If everyone is born this way, fair enough. But if some children are given birth to by parents, and some by the government, there will be a big problem.

The very thought of government producing babies itself is a dystopian nightmare, given the kind of people who run some countries.

The idea of a contraption that could save prematurely born babies sounds good. But if it extends to synthetic wombs that could end up as baby-producing factories, it is time to cry halt.

When technologies that alter fundamental activities are mooted, it needs a well-rounded discussion about its pros and cons instead of just a group of experts in white coats conducting experiments in a lab or a bunch of well-heeled people brainstorming on it.

The falling birth rate is a complex issue that technologies like a synthetic womb may not resolve.
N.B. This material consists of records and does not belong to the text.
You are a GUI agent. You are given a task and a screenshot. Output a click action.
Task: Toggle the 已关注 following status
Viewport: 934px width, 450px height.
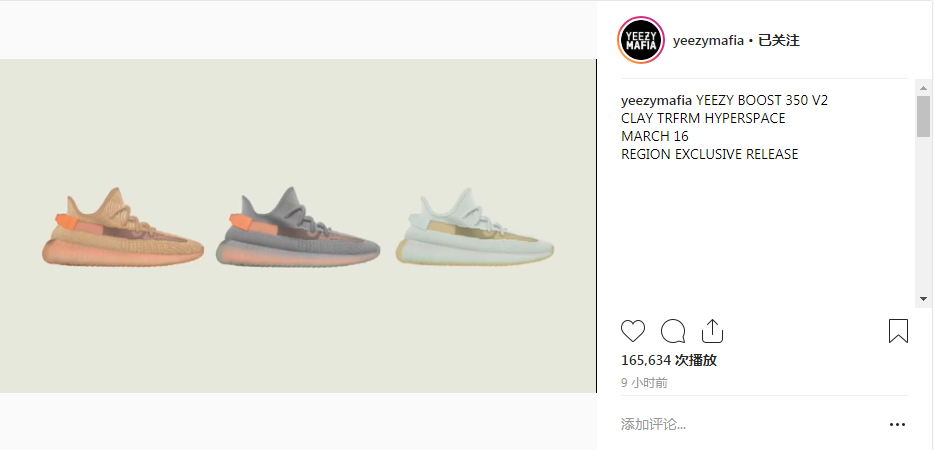pyautogui.click(x=779, y=41)
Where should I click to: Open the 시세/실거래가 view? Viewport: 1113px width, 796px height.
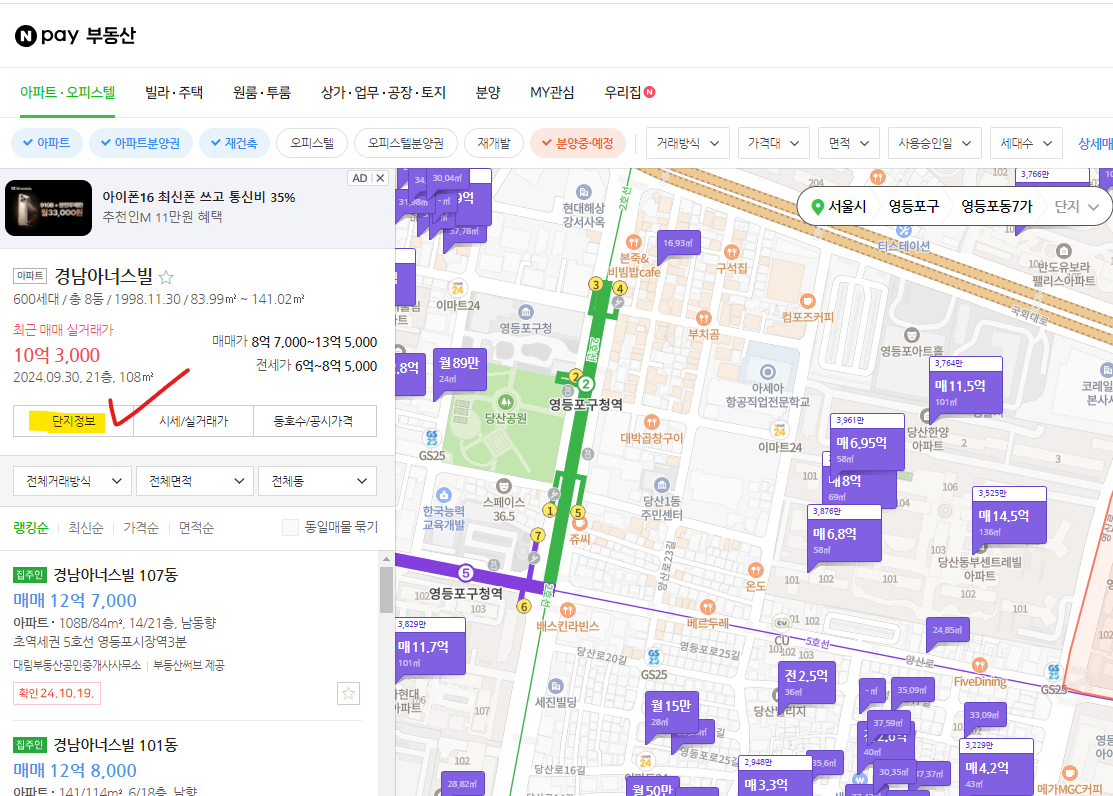point(195,420)

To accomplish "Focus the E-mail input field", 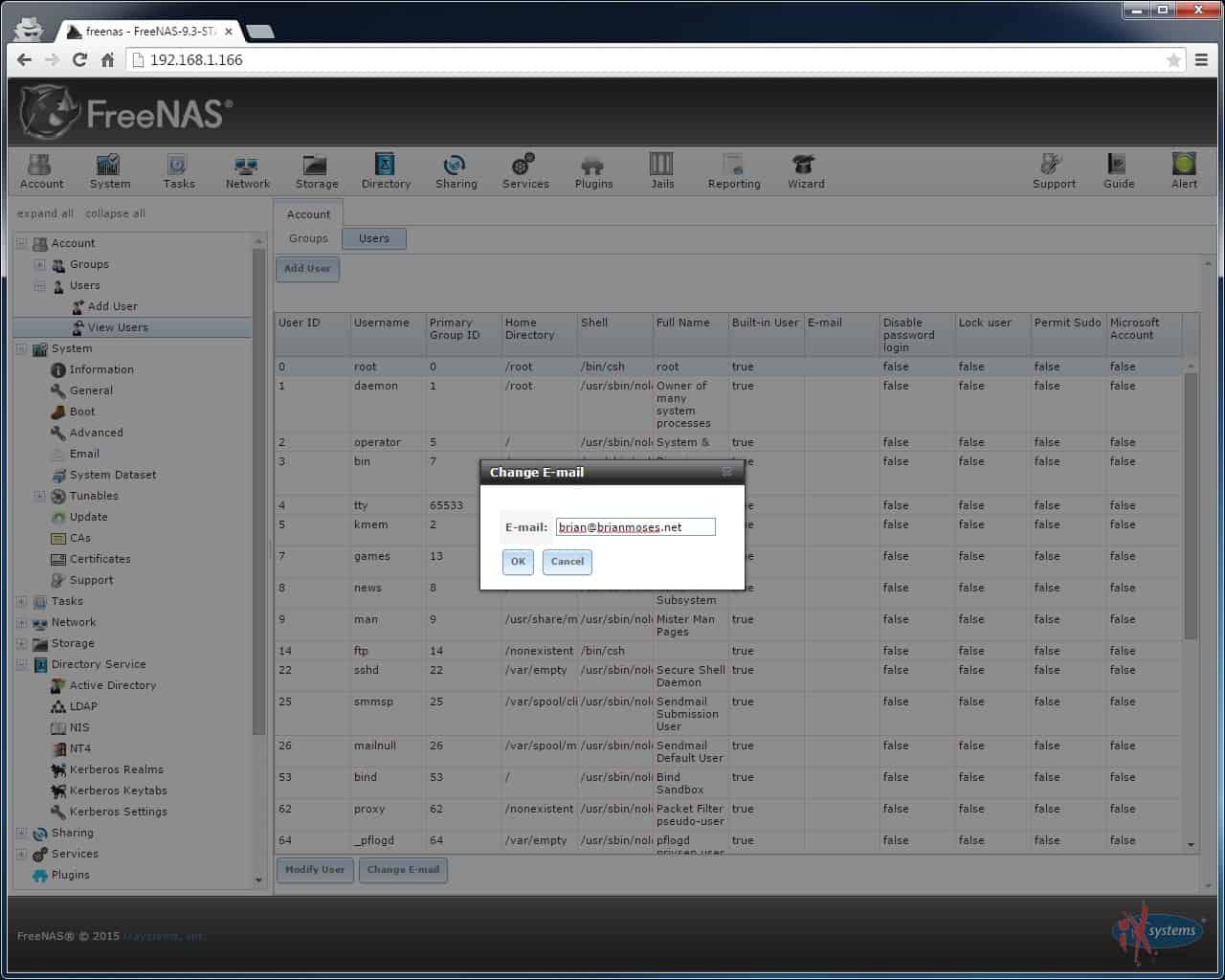I will (x=635, y=527).
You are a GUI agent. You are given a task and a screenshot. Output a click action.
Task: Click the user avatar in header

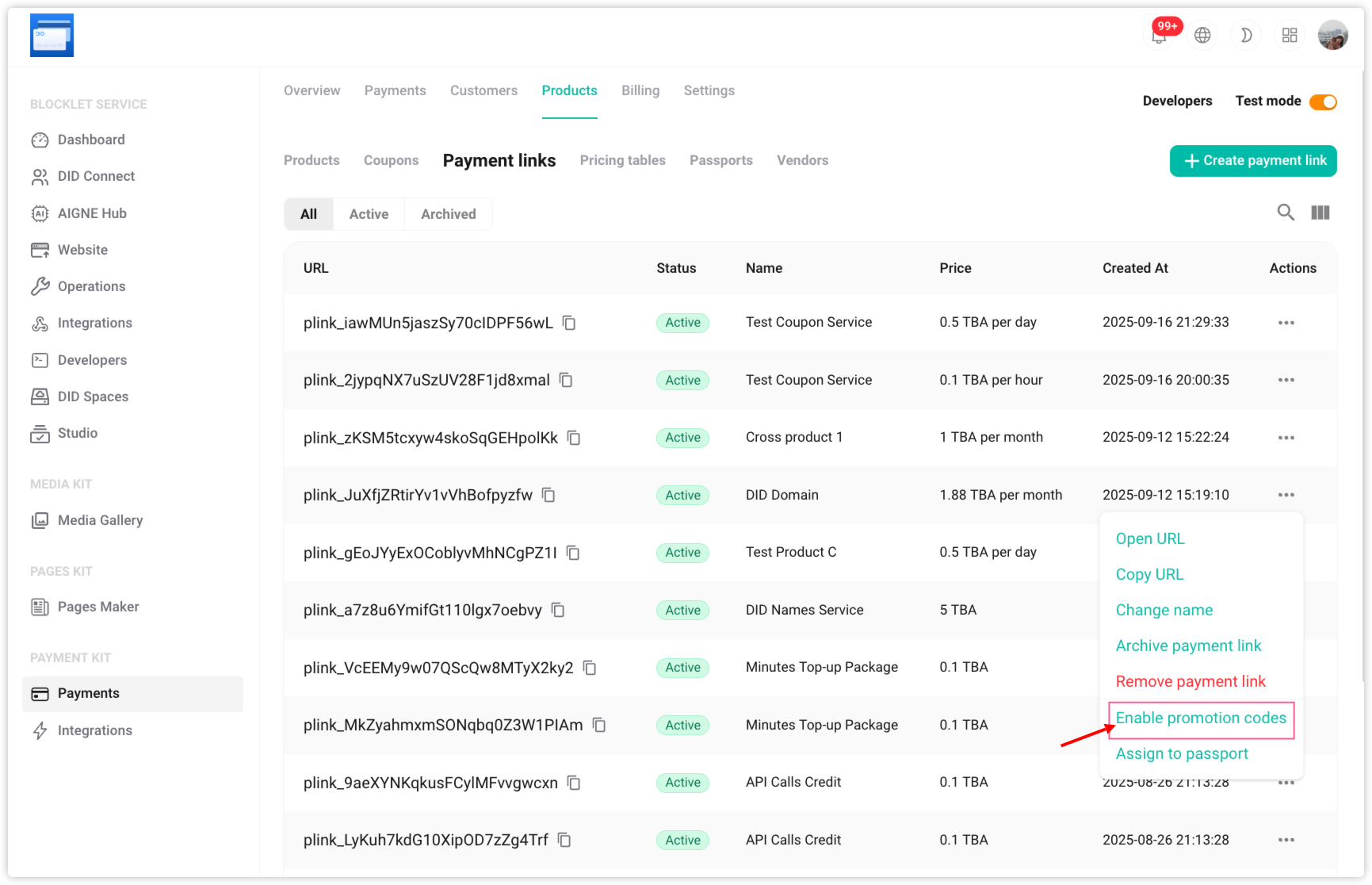tap(1332, 36)
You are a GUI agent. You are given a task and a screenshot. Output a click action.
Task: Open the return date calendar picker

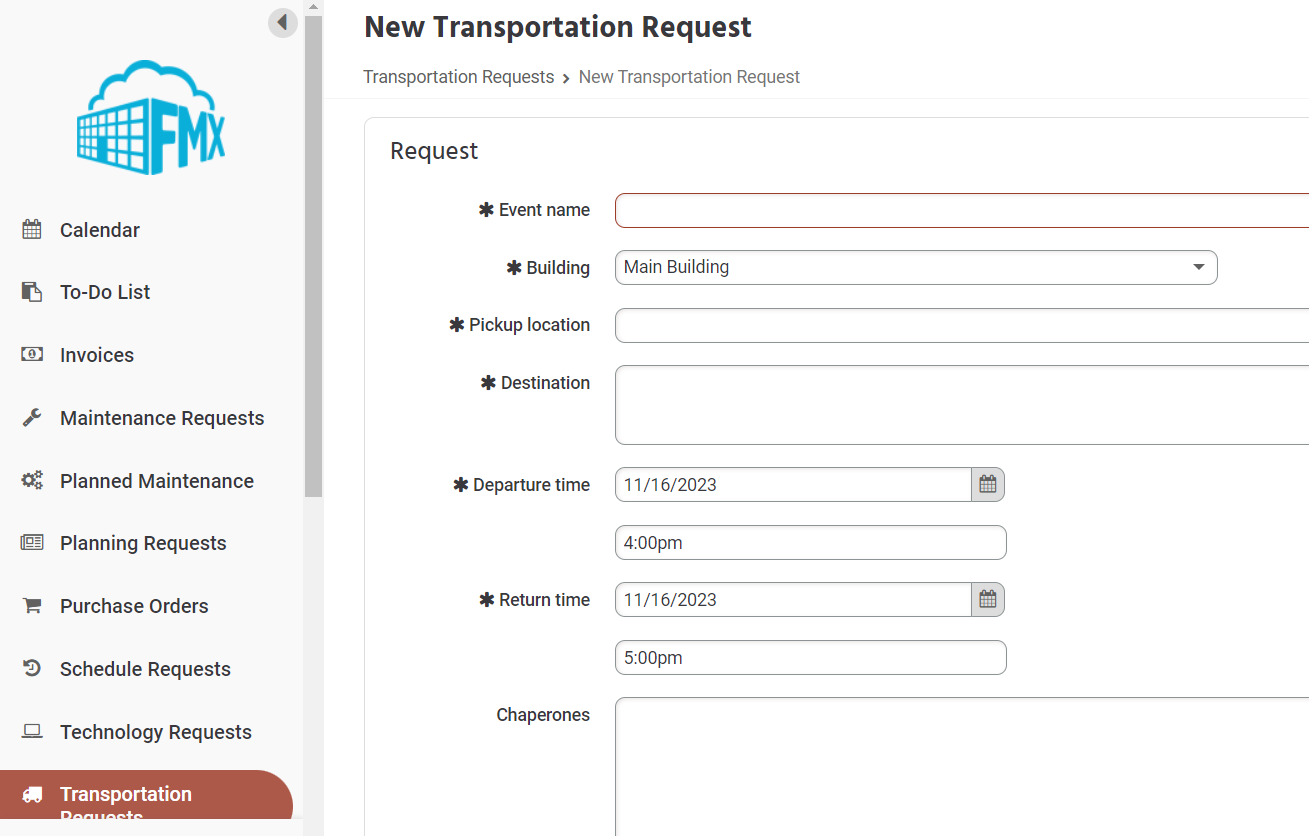tap(987, 599)
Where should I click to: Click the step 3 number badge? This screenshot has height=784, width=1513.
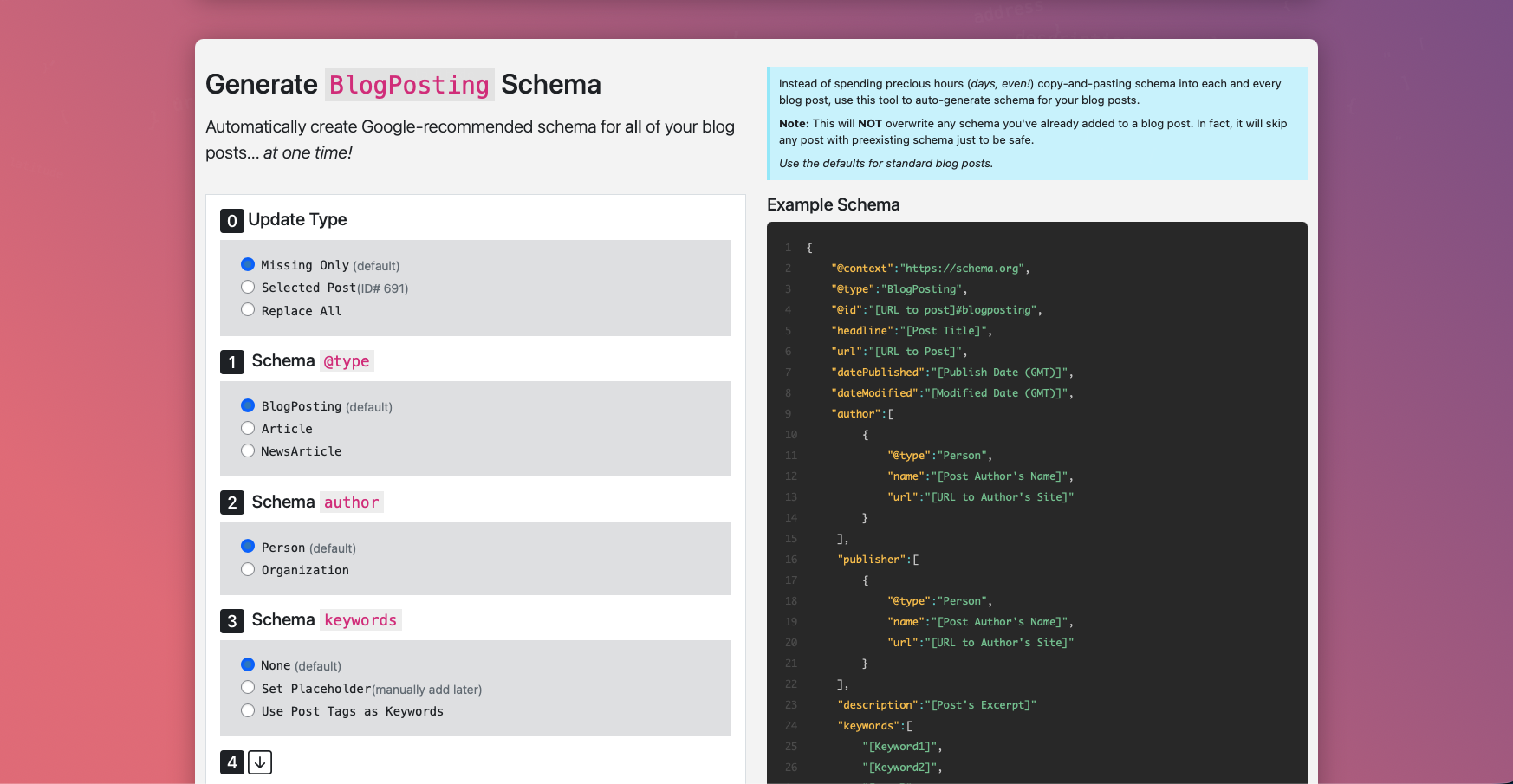coord(231,621)
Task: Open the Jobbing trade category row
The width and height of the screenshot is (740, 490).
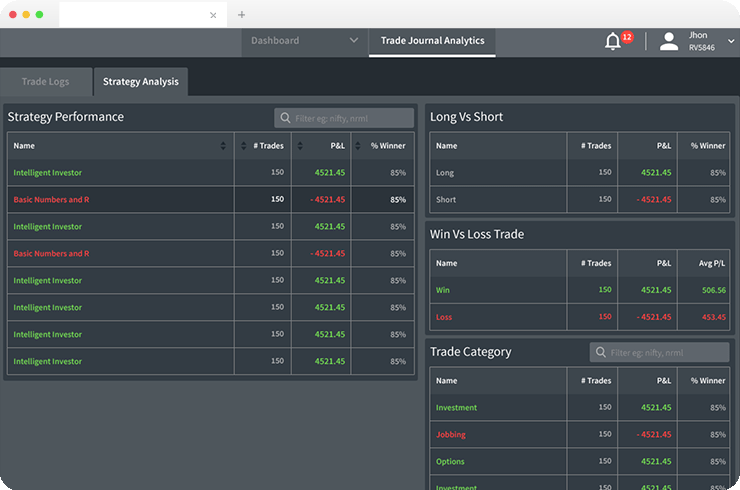Action: [451, 435]
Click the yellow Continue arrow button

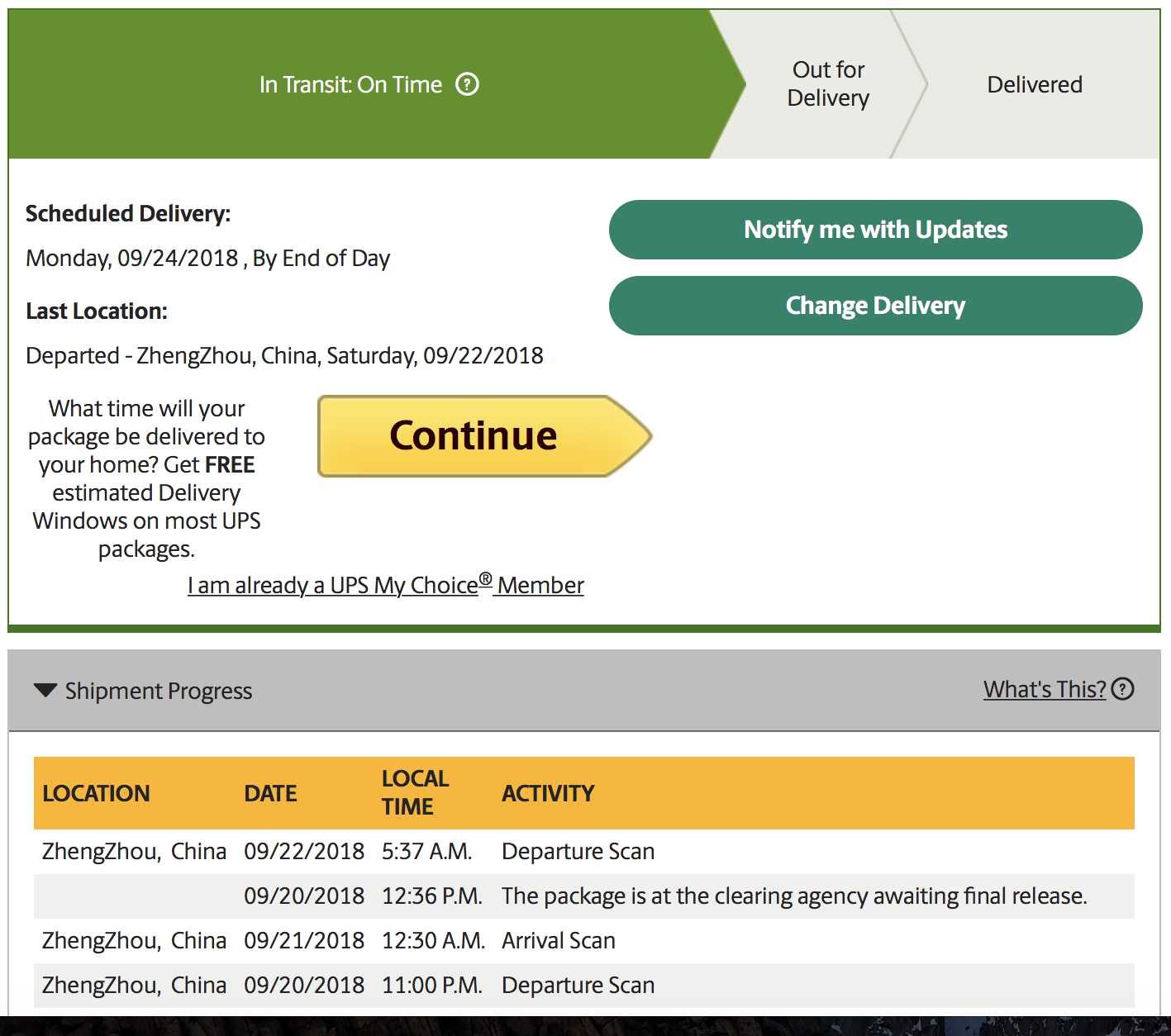click(485, 436)
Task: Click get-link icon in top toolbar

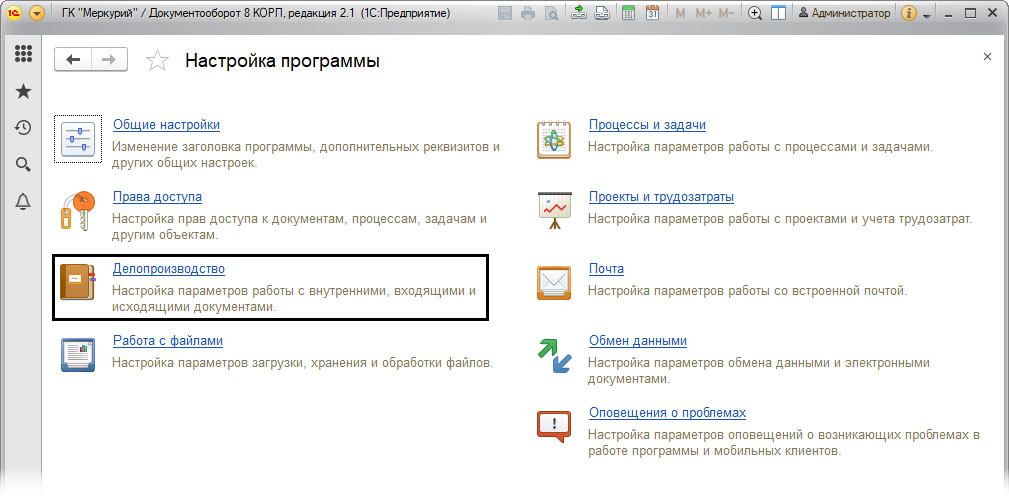Action: pyautogui.click(x=579, y=14)
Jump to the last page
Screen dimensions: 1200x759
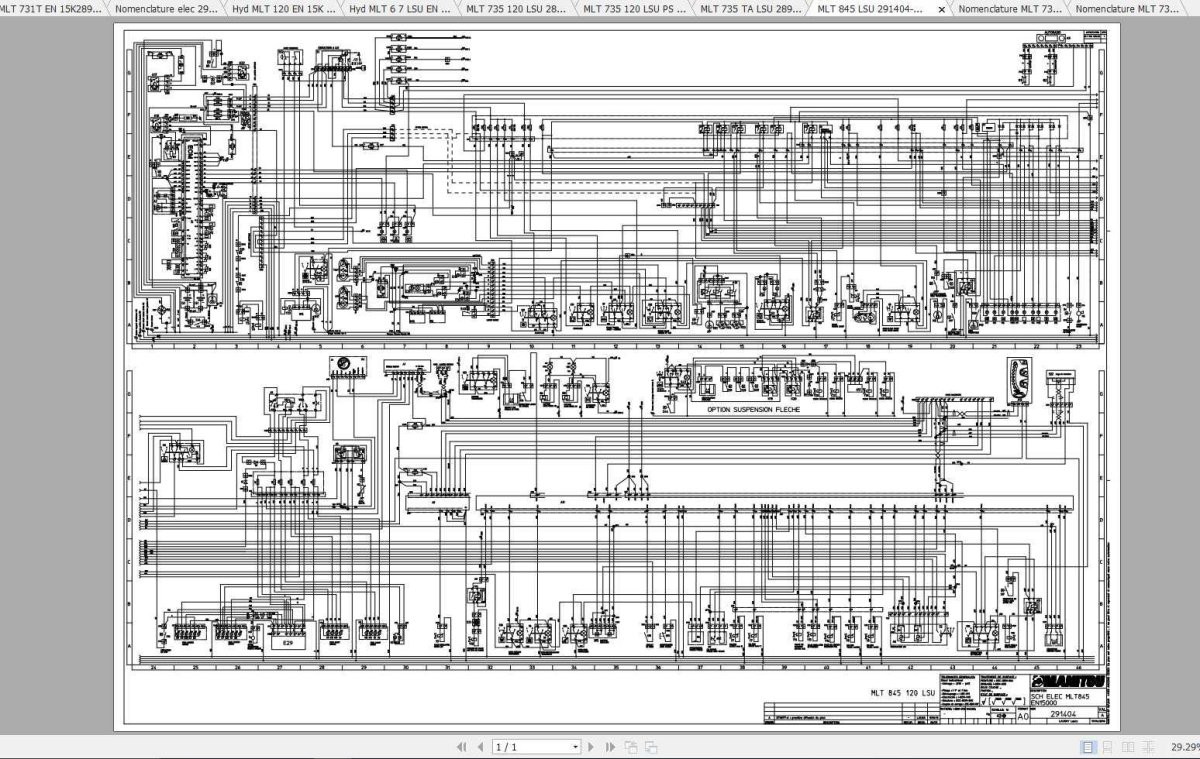coord(608,747)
The rise in education and income level of women has made a sizeable section of them question their traditional child-bearing role. In a world where everything is measured in terms of money it generates, the values get skewed about issues like child-rearing and maternity care.

That is the issue to be solved to fix this problem, though it is unlikely to have a smooth passage as it will weaken the structure of many male-dominated societies, which burdens women with all domestic chores.

Technology to help grow babies outside a mothers womb could look like a logical answer to whiz kids in Silicon Valley debating gender disparity in wages. But the far-reaching effects of such a step conjure up some troubling thoughts.

It didnt end well when Vyasan tried it, either. Read the Mahabharata if you dont believe me.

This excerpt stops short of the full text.